GELENEKLER


Gelibolu için ilkler şehri deniyor ya alın size işte yeni bir örnek.Dünyada sayılı camilerde kılıçla hutbe okuma geleneği güzel ilçemiz'de de mevcut.Hemde 700 yıldır.İşte detaylar;

Kılıçla hutbe geleneği, Edirne'deki Eski (Ulu) Camii'nde 600 yıldır, Bandırma Edincik'teki Emir Sultan Camii'nde 612 yıldır, Kastamo-nu'daki Atabeygazi Camii'nde 737 yıldır,Gelibolumuzda da Gazi Süleyman Paşa Camii'nde ise 700 yıldır devam ediyor.
Osmanlı döneminde başlatılan kılıçla hutbe okuma geleneği Anadolu'daki bazı camilerde hâlâ devam ediyor. O dönemde, fethedilen yerlerde başlatılan mimari çalışmalar sonucunda çok sayıda eser inşa edildi. Özellikle başkentlerde yapılan en büyük camilerde önemli kararlar alınıyordu. Tahta geçen padişahlar, cülus merasiminin ardından bu camilere gelerek törenle kılıç kuşanıyorlardı.
Yeni bir sefere çıkılacağı zaman da cuma namazı bu camilerde kılınıyor ve okunan dualardan sonra orduya hareket emri veriliyordu. Sefer öncesi kılıcıyla minbere çıkan padişah, hutbesini elinde kılıcıyla okuyordu. Padişahların bu davranışı halkayeni bir fethin olacağı mesajını da veriyordu.

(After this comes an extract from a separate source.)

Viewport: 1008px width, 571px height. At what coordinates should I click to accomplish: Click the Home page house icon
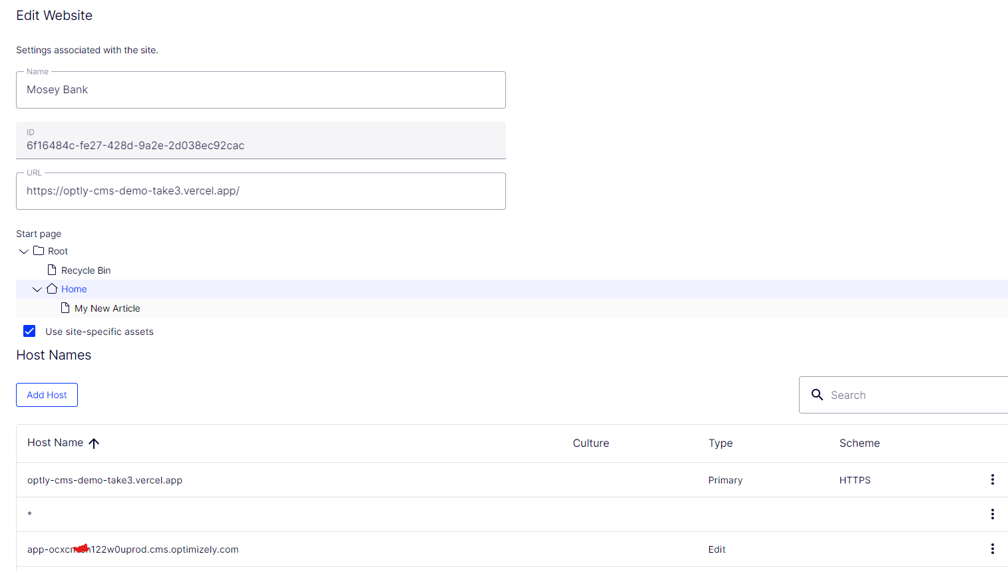52,289
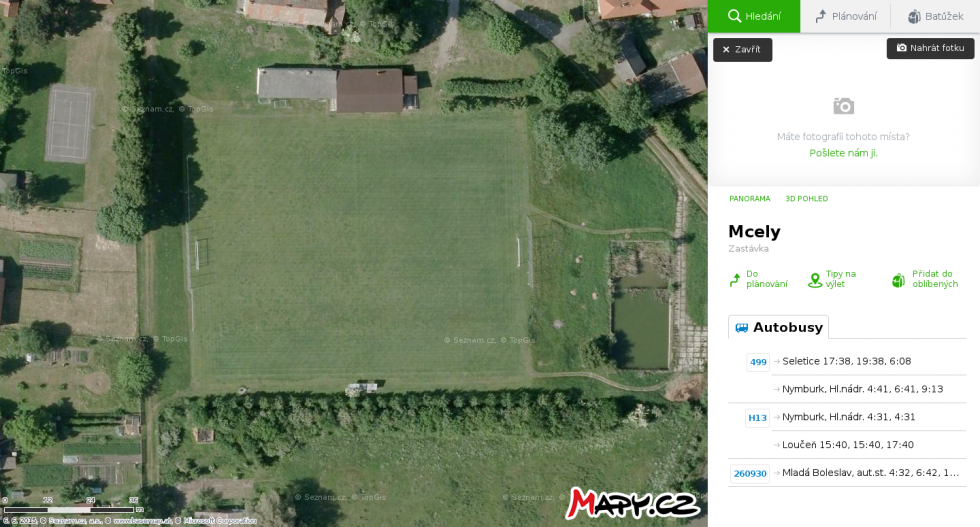
Task: Click the Mapy.cz logo on the map
Action: 632,503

Osmanlı'dan kalan bu gelenek, bugün Anadolu'nun çeşitli yerlerindeki camilerde devam ediyor. Bu camilerden biri, Osmanlı Devleti'ne 92 yıl başkentlik yapanserhat şehri Edirne'deki Eski (Ulu) Cami. 1402 yılında başlanan ancak Fetret Dönemi nedeniyle yapımı
uzun süren Eski Cami 1414 yılında Çelebi Mehmet döneminde tamamlandı. O tarihten bu yana yaklaşık 600 yıldır camide hutbeler kılıçla okunuyor.

Burada
ilk kez namaz kılanlar, kılıçla hutbe okunmasından çok etkileniyor. Bu geleneği merak edenler çevre illerden Edirne'ye gelerek cuma namazı kılıyor.
Osmanlı mirası geleneği görmek için İstanbul'dan gelen Kadir Alkaşı, "Merak ettim, geldim. Çok heyecanlandım. İnsanları etkiliyor. Bundan sonra geldiğimde arkadaşlarımı da getireceğim. Osmanlı padişahları sefere çıkarken burada kılıçla hutbe okuyorlarmış. Bu geleneğin devam etmesini diliyorum." diyor.

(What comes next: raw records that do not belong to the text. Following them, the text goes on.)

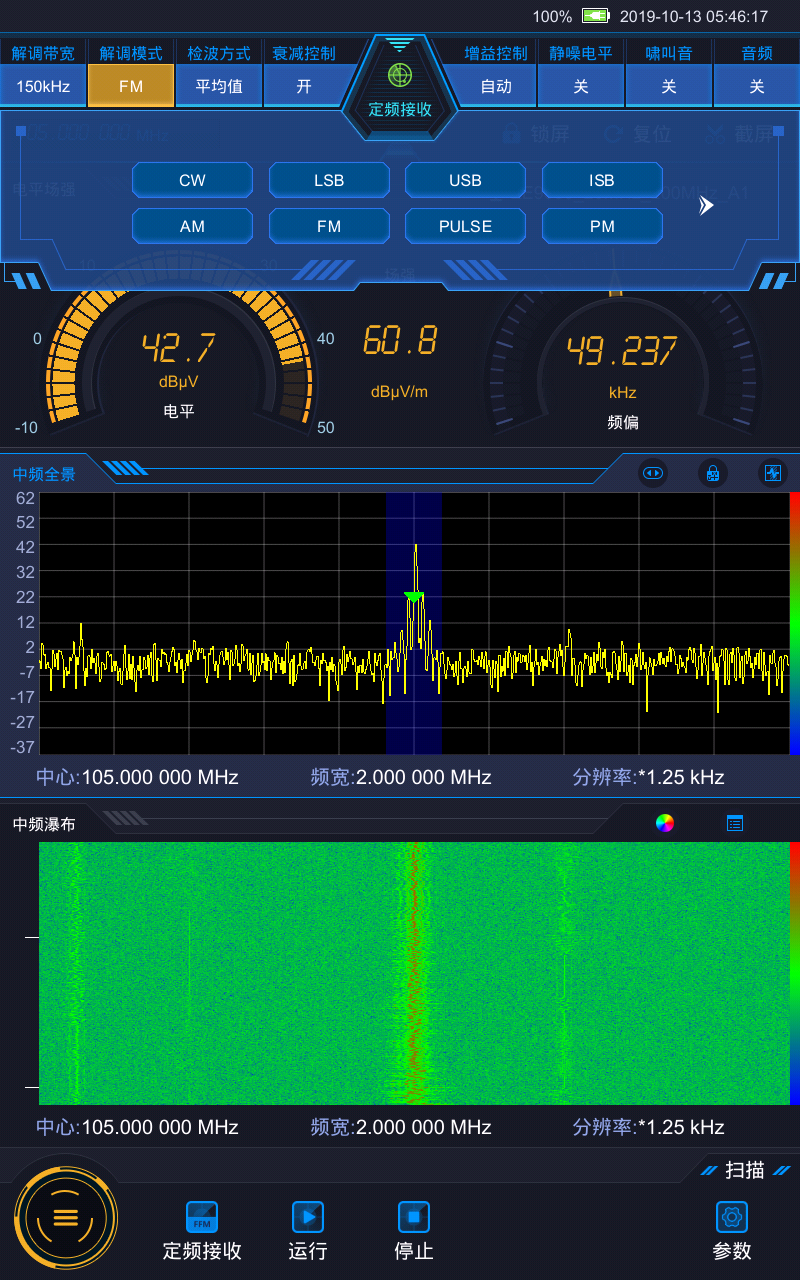The height and width of the screenshot is (1280, 800).
Task: Choose PULSE from the demodulation options
Action: click(465, 226)
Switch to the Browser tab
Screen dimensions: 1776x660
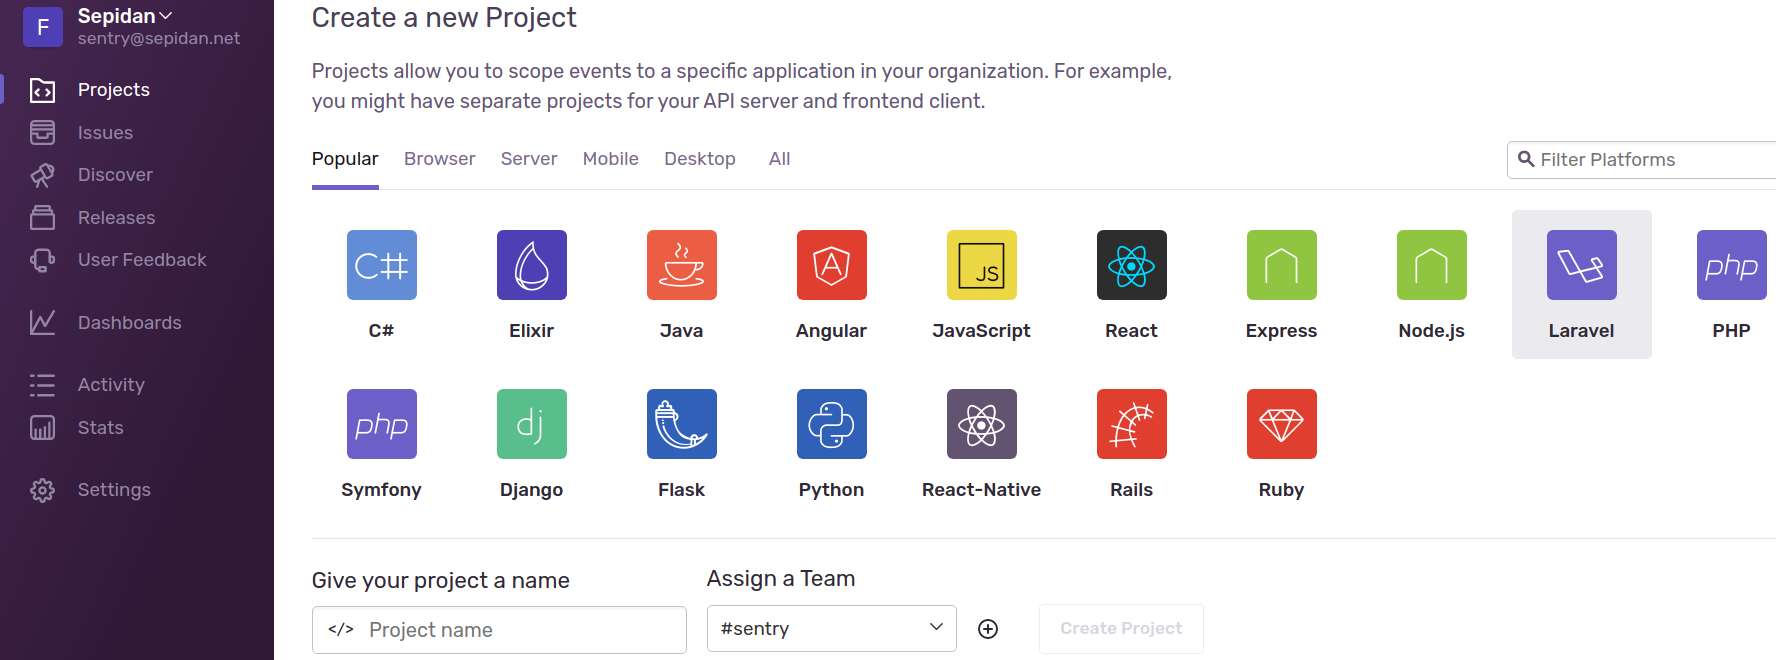(x=439, y=159)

Ayhan Taşçı da geleneğin mutlaka devam ettirilmesi gerektiğini düşünüyor. İmam İrfan Şafak, camide ilk kez cuma kılan insanların en fazla
dikkatini çeken hususun kılıçla hutbe okunması olduğunu söyleyerek, namaz sonrası cemaatin bilgi almak için kendisine geldiğini ifade ediyor.
 
 
 
Hutbenin kılıçla okunması dini bir görev değil
 
Kastamonu'daki Atabeygazi Camii'nde imamlar 737 yıldır kılıç kuşanıyor. Dinî bir vecibe olmamasına rağmen yüzyıllardır uygulanan gelenek, fethin simgesi olarak sürüyor. Caminin 25 yıllık imamı Cemal Yılmaz, Selçuklu Atabeyi Emir Hüsamettin Çoban Bey'in 1273'te fethettiği, ilk cuma hutbesine çıktığı minberde hutbeyi kılıcıyla okuduğunu söylüyor. Emir Hüsamettin Çoban Bey; kılıcını, fethin simgesi olarak kiliseden camiye dönüştürdüğü Atabeygazi Camii'ne bırakmış. Yılmaz, bu geleneğin 737 yıldır devam ettiğini belirterek, şunları aktarıyor: "Hutbenin kılıçla okunması dinî bir görev değil, sadece bir gelenek. Biz de bu geleneği yaşatıyoruz. Daha önceden hutbe okurken elimizde kılıç duruyordu. Şu anda bu yapılmıyor. Hutbeye çıkarken ve inerken kılıcı elimize alıp yanımızda bulunduruyoruz. Bu bölge halkının aşina olduğu bir durum.
İlk kez camimize gelip bizi kılıçla görenler ise şaşırıyor. Namaz sonrası yanımıza gelen vatandaşlara durumu izah ediyoruz. Bu gelenek Türkiye'de az sayıda camide var."
 
 
 
 
 
 
 
 
 
 
Süleyman Paşa'nın kılıcı çalınmış

Çanakkale'nin Gelibolu ilçesinin en eski camisi Gazi Süleyman Paşa'da da imamlar, 700 yıldır elinde kılıçla hutbeye çıkıyor. Cami imamı Mehmet
Mutlu, 700 yıllık geleneği yerine getirmek için kılıç kullandığını söylüyor. Cemaat böyle güzel bir geleneğin Gelibolu'da yaşatılıyor olmasından memnun. Gelibolu'da Osmanlı İmparatorluğu'ndan günümüze kadar sağlam olarak kalabilen ender eserlerden biri olan ve halk arasında 'Büyük Cami' olarak bilinen Gazi Süleyman Paşa Camii, Süleyman Paşa Vakfiye Defteri'nde 'Camii Hüdavendigar' ismiyle geçiyor.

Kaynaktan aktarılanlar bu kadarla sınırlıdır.